Update: Part 2 Here. Arnas Stuopelis defends Hostinger's Trust Pilot Reviews and uses 'brand ambassadors' to manipulate communities.

It started with a seemingly innocuous comment responding to someone looking for a hosting recommendation.

So what's wrong here? Let's take a look at all those likes.

So the CEO, Head of Acquisition, former Customer Success Manager (and now running a review site promoting Hostinger), Head of Customer Service and Customer Success Specialist from the company all liked this status posted by a Junior Software Engineer at Hostinger. The followup comment by the Head of Acquisition, which links to their good reviews on TrustPilot, is also liked by the CEO and the Junior Software Engineer.

This seems a bit manipulative in a post asking for recommendations to have your employees all commenting/liking yourselves to give a false sense of popularity.

But how did we get here?

So a huge influx of Hostinger employees all showed up to participate in a poll asking which company was the community's favorite (hint: they voted for themselves). So their entire presence in this community was started because they wanted to manipulate a community vote to give themselves a false sense of popularity. Their manipulation got them a nice 4th place out of ~65 companies. Technically there wasn't a rule against voting for yourself and I'm sure other representatives from companies voted for themselves too, but not in such a massive group that the admins were commenting on it. But this adds context to why all these employees joined the community with regards to timing.

So what's the big deal?

Some of their employees are pretending to be customers and offering unsubstantiated (and clearly biased) comparisons against their competitors.

 

"Hey, checkout our TrustPilot score!" or "Look at this review comparing us to the heavyweights in the industry!"

At least there is a disclosure from this employee that he works there.

Problem is that the review is published by themselves (always a good comparison source).

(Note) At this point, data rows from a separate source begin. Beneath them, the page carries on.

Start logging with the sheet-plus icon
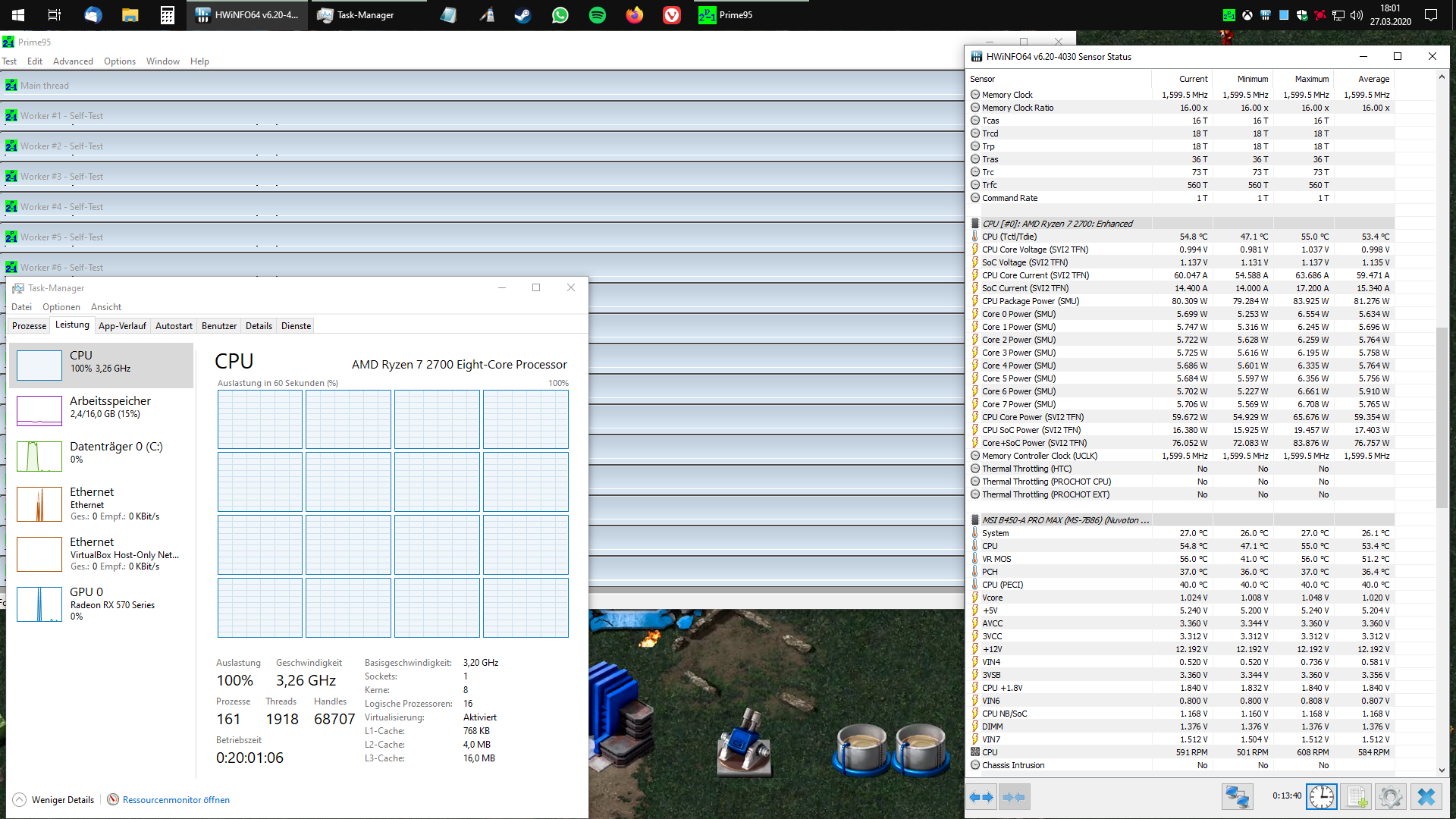The height and width of the screenshot is (819, 1456). click(x=1357, y=797)
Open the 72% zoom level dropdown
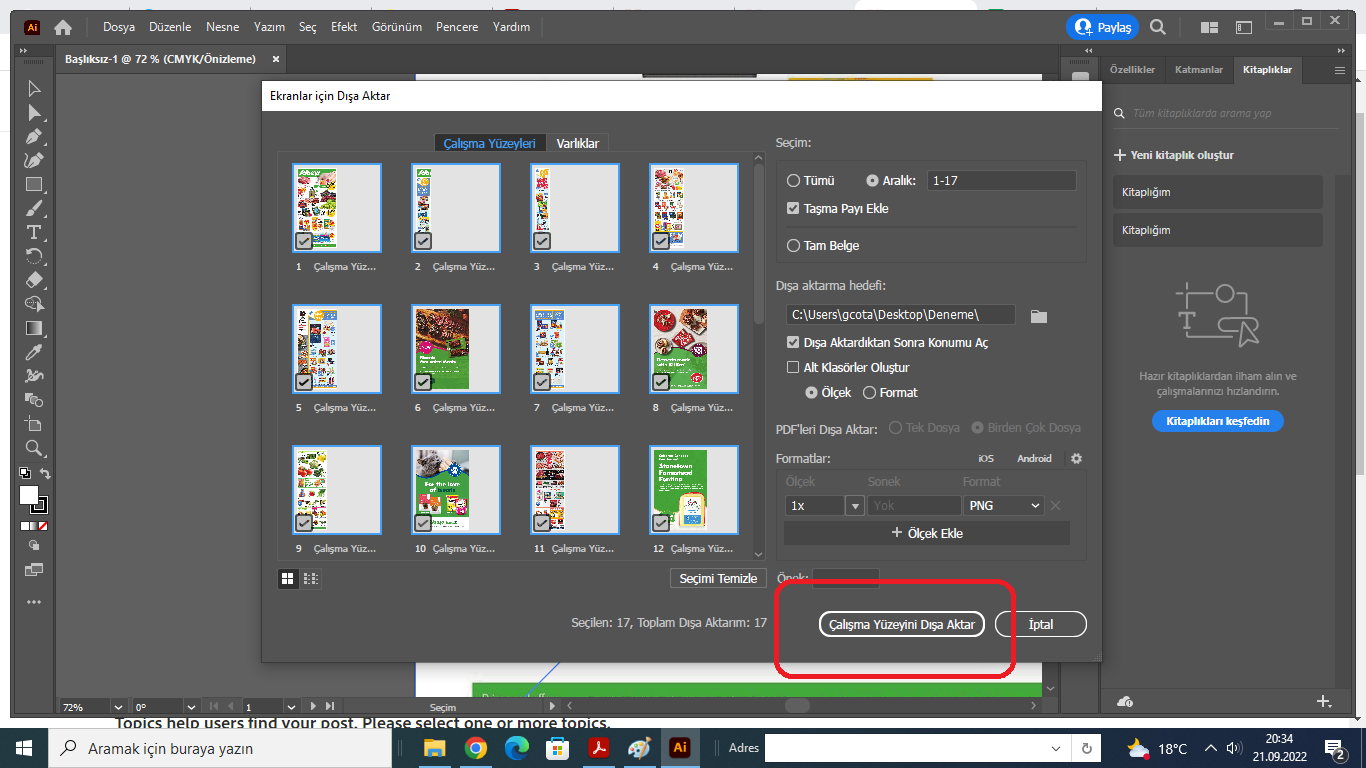The height and width of the screenshot is (768, 1366). [119, 706]
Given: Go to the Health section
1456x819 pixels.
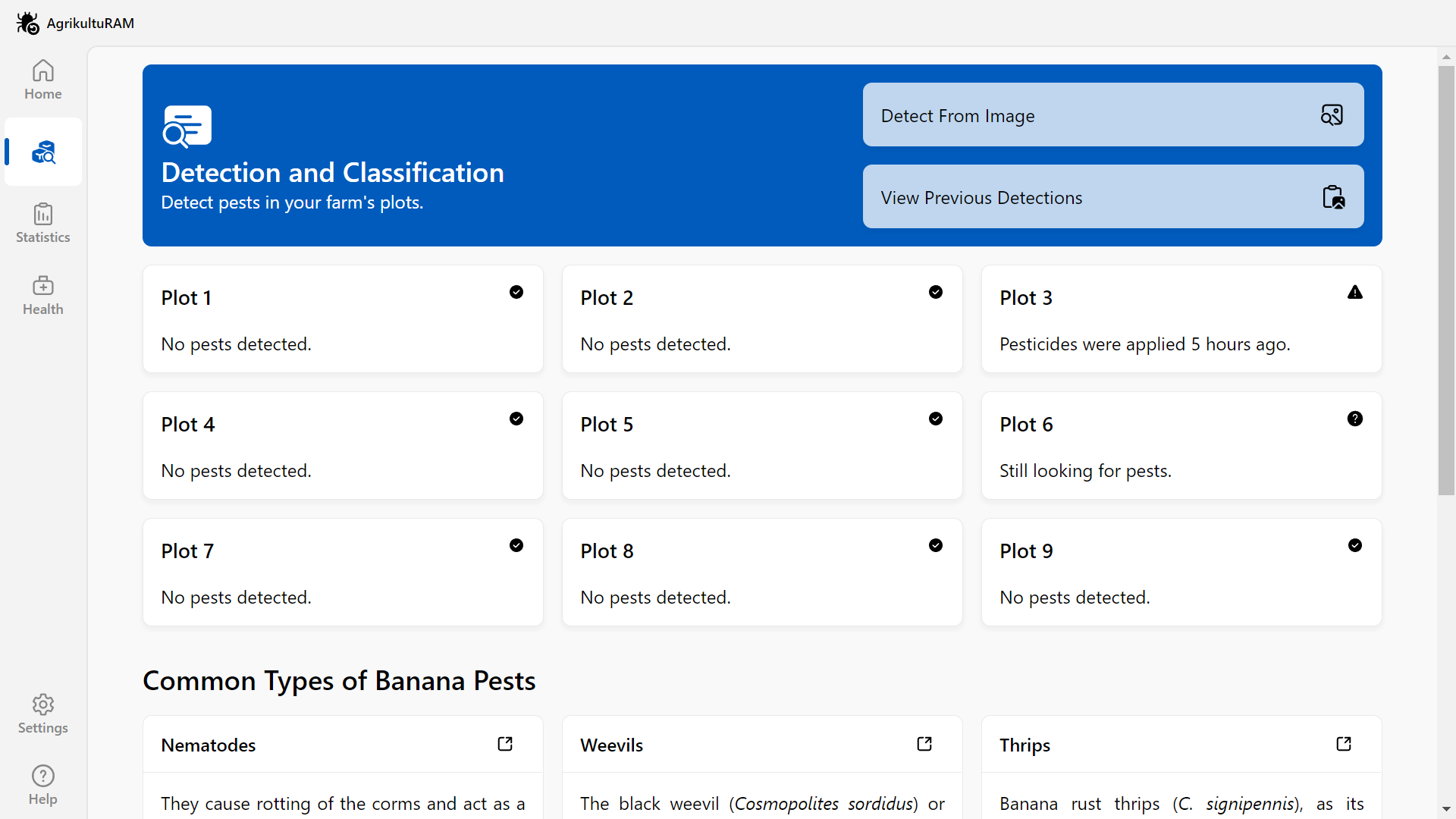Looking at the screenshot, I should [43, 295].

They also like to use TrustPilot again and pick negative reviews about their competitors. They like comparing themselves to SiteGround.

So they pick a negative review for SiteGround (and HostGator) and a positive review for themselves to highlight how the 'real users speak for themselves.' Except when you look at the overall score, SiteGround scores a 9.6/10 on TrustPilot versus Hostinger's 9.3/10. They probably don't want you to know that though. It doesn't fit the narrative when you actually have worse reviews than your competitor on your darling review site.

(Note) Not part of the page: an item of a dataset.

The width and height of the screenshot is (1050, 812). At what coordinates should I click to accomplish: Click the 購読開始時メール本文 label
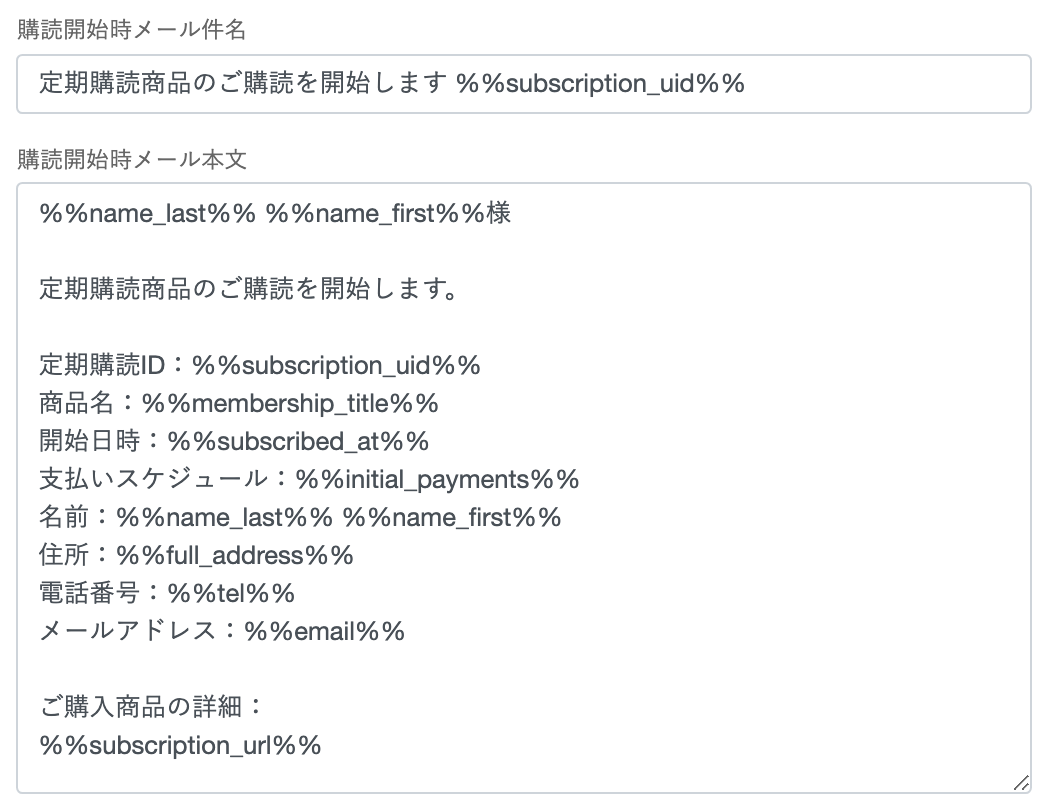click(x=132, y=159)
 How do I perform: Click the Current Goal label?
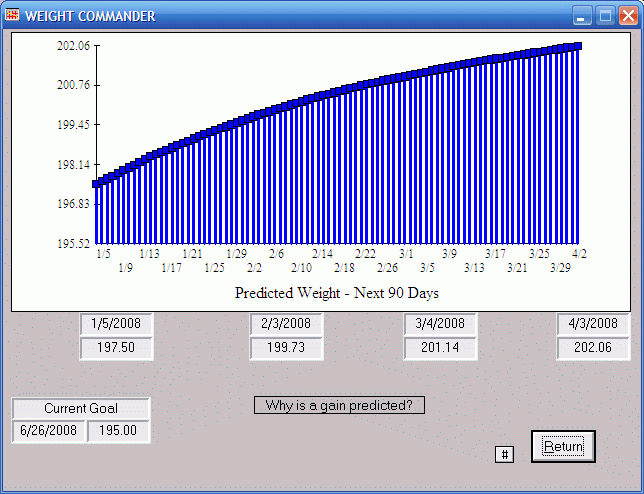(x=81, y=408)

Hostinger is so focused on TrustPilot and how "real users" and "customer replies cannot lie."

Are you ready for the surprise?

So who is posting these glowing reviews about Hostinger on TrustPilot? It's none other than.... drumroll please.... themselves!

But wait, there's more!

 

So that glowing Trust Pilot score they are using to advertise their own service? Fake and manipulated. I guess their 'customers' (also known as their staff) can lie.

As a further bonus, as I was working on this article I was contacted by Paulius Zemaitis. The name might look familiar from the top of this article where he was liking their statuses. He used to work for Hostinger as a Customer Success Manager for nearly 4 years. Now he runs a review site called Hosting Review where you will be shocked to know he has ranked Hostinger as the #1 host. He was kind enough to try to buy sponsored content on Review Signal to promote his reviews. And when I called into question his integrity ranking his former employer as the best, he wrote "What kind of reviewer would I be if I placed Hostinger lower when it's cheaper, faster and more reliable than other hosts?"

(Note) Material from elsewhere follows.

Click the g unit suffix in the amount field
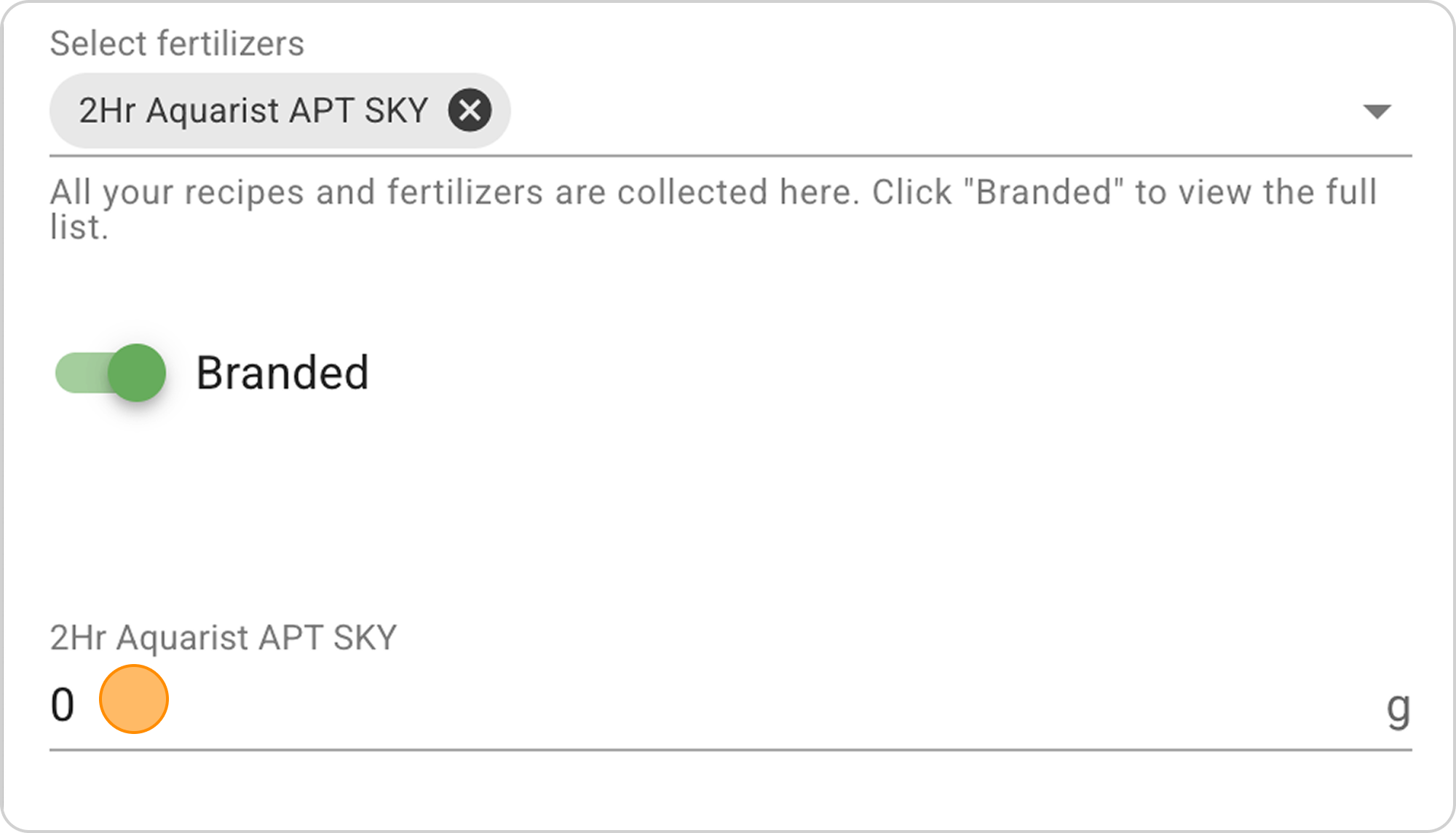This screenshot has height=833, width=1456. pos(1398,708)
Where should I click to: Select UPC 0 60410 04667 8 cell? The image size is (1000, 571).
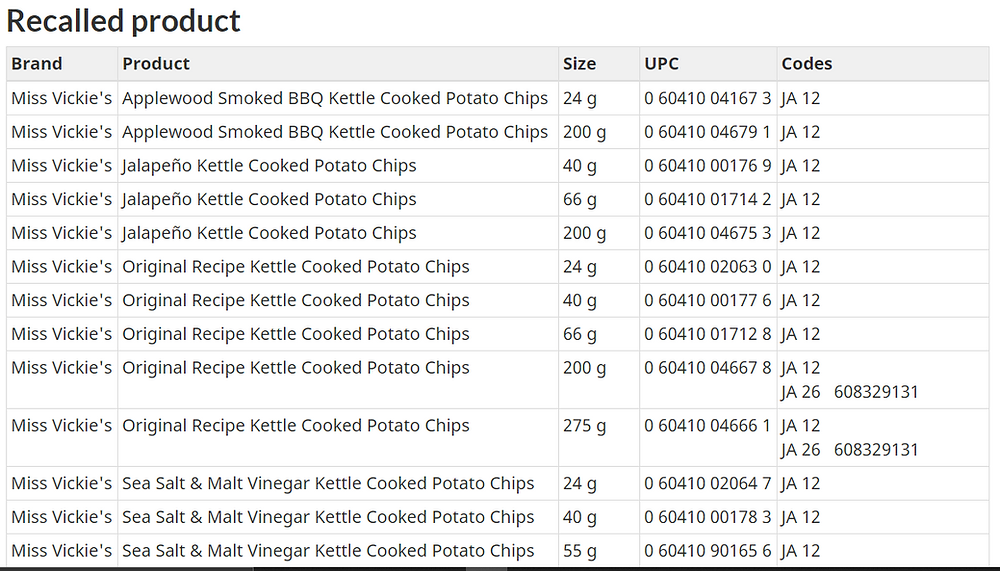(x=708, y=380)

000webhost is another brand owned/operated by Hostinger.

So I pointed out it's hard to trust anyone who pretends to be a customer of his own company and writes reviews for them while an employee there. I wondered if that posed any problems for him. He never responded.

Conclusion

Instead of behaving like an ethical company, they simply manipulated a community, a review site and a former employee created another review site which promotes them.

Whether they are technically competent is still unknown, but it's hard to think we as a community should be rewarding this type of behavior. It's beyond simply being overly self promotional, it's a operating a campaign to deceive consumers. It's hard to want to ever trust a company that thinks that is ok, especially when the CEO is often one of those people commenting on Facebook.

Of course, they got called out right as I was publishing this and their official response is just priceless.

Instead of simply punishing Hostinger for their bad behavior, I wanted to create something good as a result of this investigation. I reached out to a lot of thought leaders in the community to talk about the proper way for companies to engage with communities. 

A Guide to Community Participation for Web Hosting Companies and Employees.

Update

Their CEO, Arnas Stuopelis thinks this behavior is ok. Would rather Review Signal didn't exist to expose their bad behavior. Classy organization from the top down. By classy I mean fraudsters, obviously.